Мы с Соней Витухновской, две девчонки, притащили туда свои работы (мне было двадцать, ей — двадцать два). Все остальные были настоящими художниками. Мы попросили: «Ну, пожалуйста, посмотрите…». И расставили работы перед членами приемной комиссии. Те посмотрели, помолчали, потом вдруг спрашивают: «Девочки, а вы хотите учиться?». Мы онемели. Нас выручила одна женщина из приемной комиссии: «А зачем они, по-вашему, показывают работы? Вы что же думаете — они принесли работы и учиться не хотят?». И нас приняли.
Так наступили три года моей учебы в институте. Эти три года — вся моя профессиональная подготовка. Дома я рассказала о своем поступлении в институт только тогда, когда все уже произошло. А у папы была своя мечта.
Дело в том, что он, будучи человеком необыкновенно талантливым, просто из любви к предмету разработал свой собственный, очень интересный подход к пластической анатомии. Это была динамическая анатомия в отличие от той, статической, которую обычно преподают. Знать, как расположены мышцы, кости, как они называются, недостаточно. Важно, как они работают, когда какая мышца напряжена, а какая — ослаблена.
Папа подал документы в тот же институт. Он решил преподавать там этот курс. Узнав об этом, я расплакалась: я очень гордилась, что поступила в институт сама, а теперь мне никто не поверит, все будут показывать на меня пальцем: «Вот дочка нашего профессора!». Папа забрал документы. Он понял, что поступление было для меня актом самоутверждения. В результате я лишила папу его мечты, а художников — необыкновенно интересного преподавателя и совершенно нового принципа пластической анатомии.
В институте я попала в мастерскую к Василию Бакшееву. А когда я оказалась там из немногих лучшей, меня перевели к Борису Иогансону — для народного художника Иогансона собирали из разных мастерских группу лучших учеников. Бакшеев возражал, говорил, что в мастерских должны быть разные люди, поскольку более слабые ориентируются на сильных, и был прав. Но его не послушали.

[Исходные данные]
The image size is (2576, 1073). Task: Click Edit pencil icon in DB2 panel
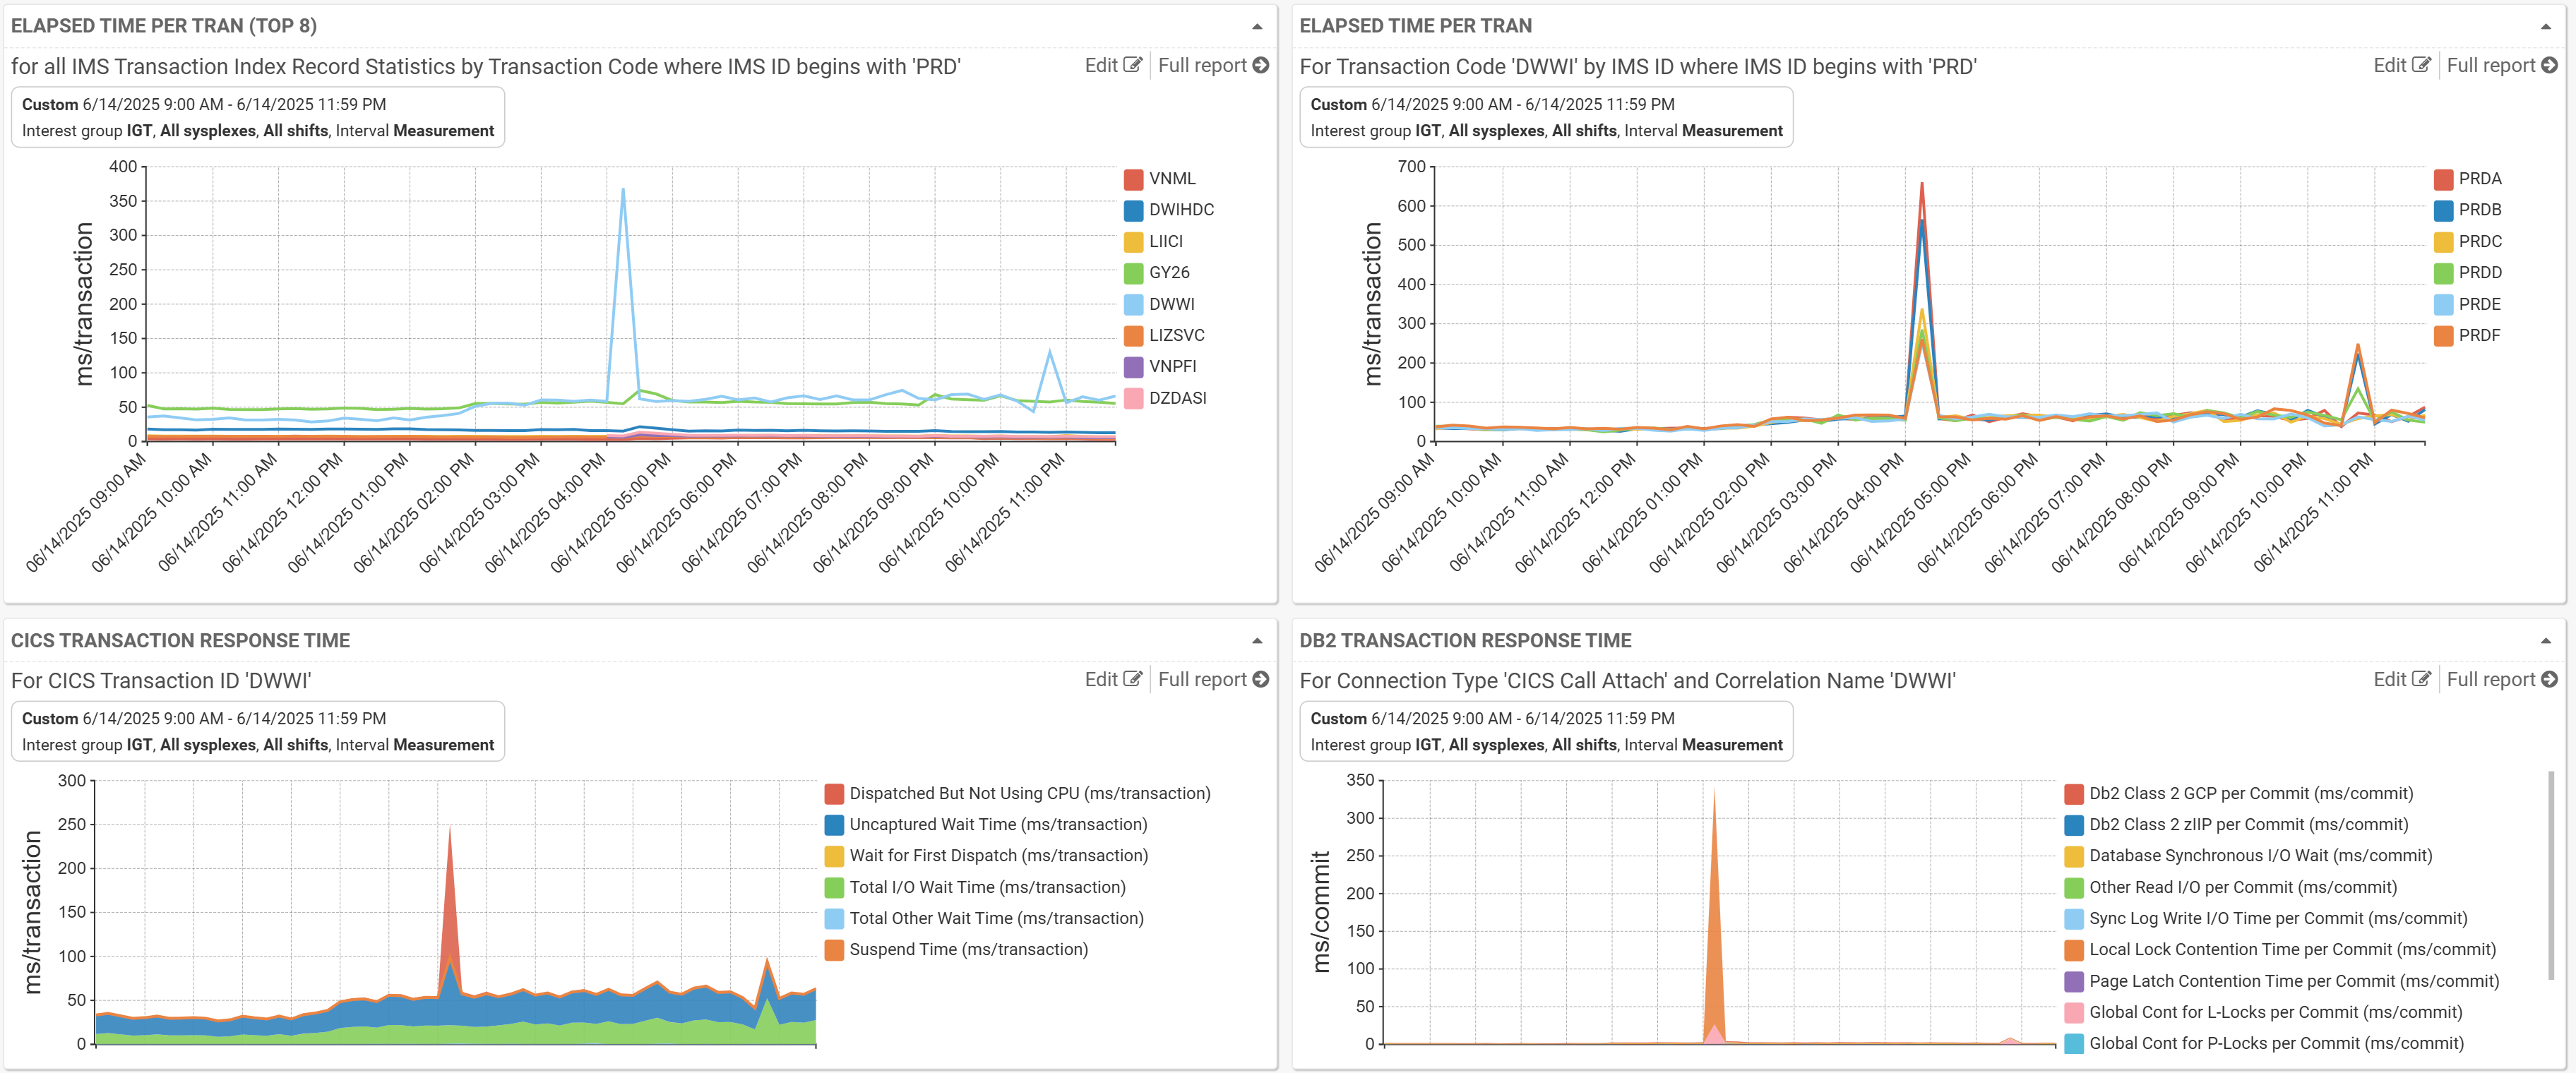pyautogui.click(x=2421, y=679)
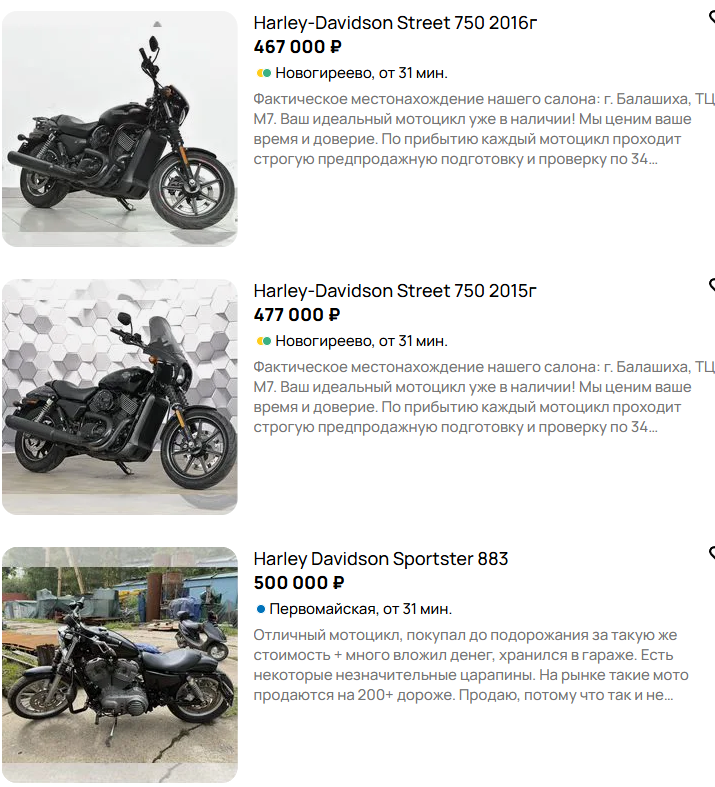Viewport: 715px width, 787px height.
Task: Select Первомайская, от 31 мин. location text
Action: tap(361, 609)
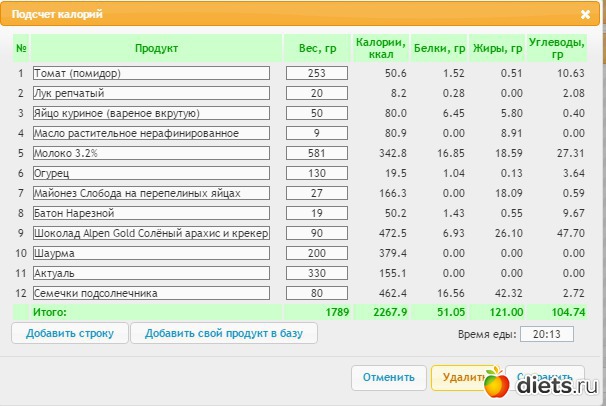
Task: Select the Батон Нарезной product field
Action: tap(151, 213)
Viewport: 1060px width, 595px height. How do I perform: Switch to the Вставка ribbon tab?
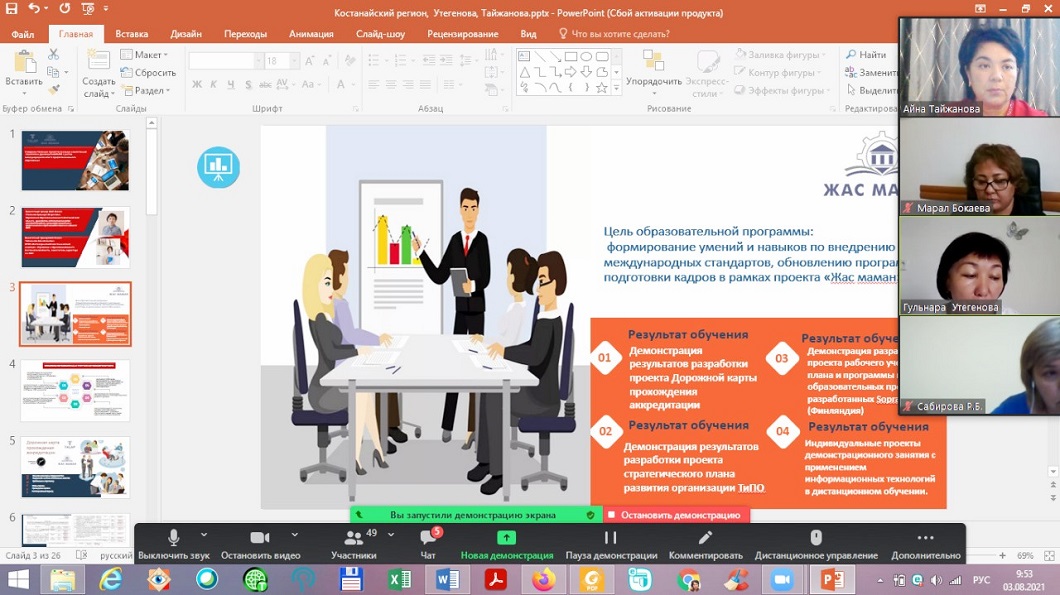click(x=132, y=33)
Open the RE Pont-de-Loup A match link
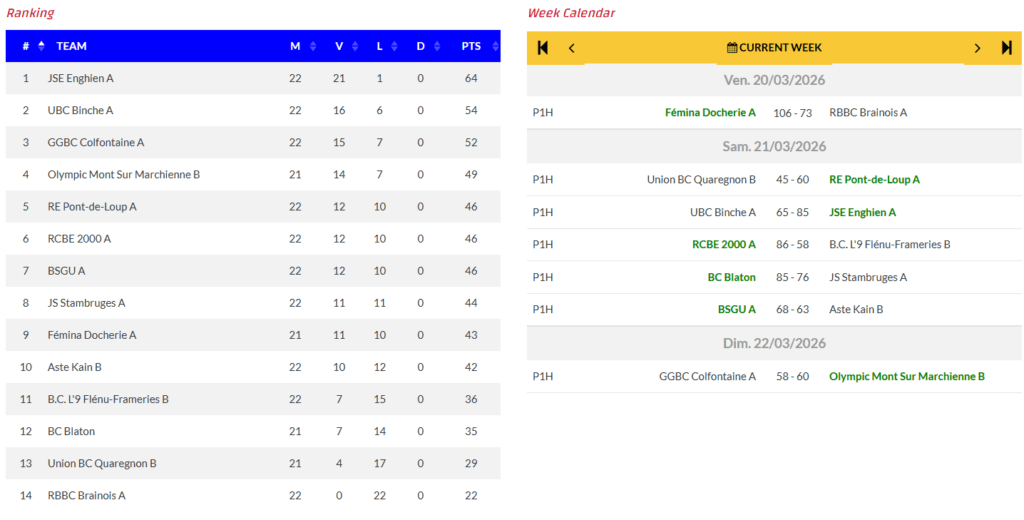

[Задания]
1 - Ответьте на вопросы по тексту.
(a) Сколько лет было Соне Витухновской, когда девушки принесли свои работы?
(b) Как называлась анатомия, которую разработал папа, в отличие от той, что обычно преподают?
(c) К кому перевели из мастерской Василия Бакшеева?
2 - Перепишите отрывок текста от слов «Мы с Соней Витухновской, две» до слов «И нас приняли.». Всюду замените «приемной комиссии» на «экзаменационной комиссии».
Данные здесь никак не используются.

[Ответы по заданиям]
1 -
(a) Двадцать два года.
(b) Динамическая анатомия.
(c) К Борису Иогансону.

2 -
Мы с Соней Витухновской, две девчонки, притащили туда свои работы (мне было двадцать, ей — двадцать два). Все остальные были настоящими художниками. Мы попросили: «Ну, пожалуйста, посмотрите…». И расставили работы перед членами экзаменационной комиссии. Те посмотрели, помолчали, потом вдруг спрашивают: «Девочки, а вы хотите учиться?». Мы онемели. Нас выручила одна женщина из экзаменационной комиссии: «А зачем они, по-вашему, показывают работы? Вы что же думаете — они принесли работы и учиться не хотят?». И нас приняли.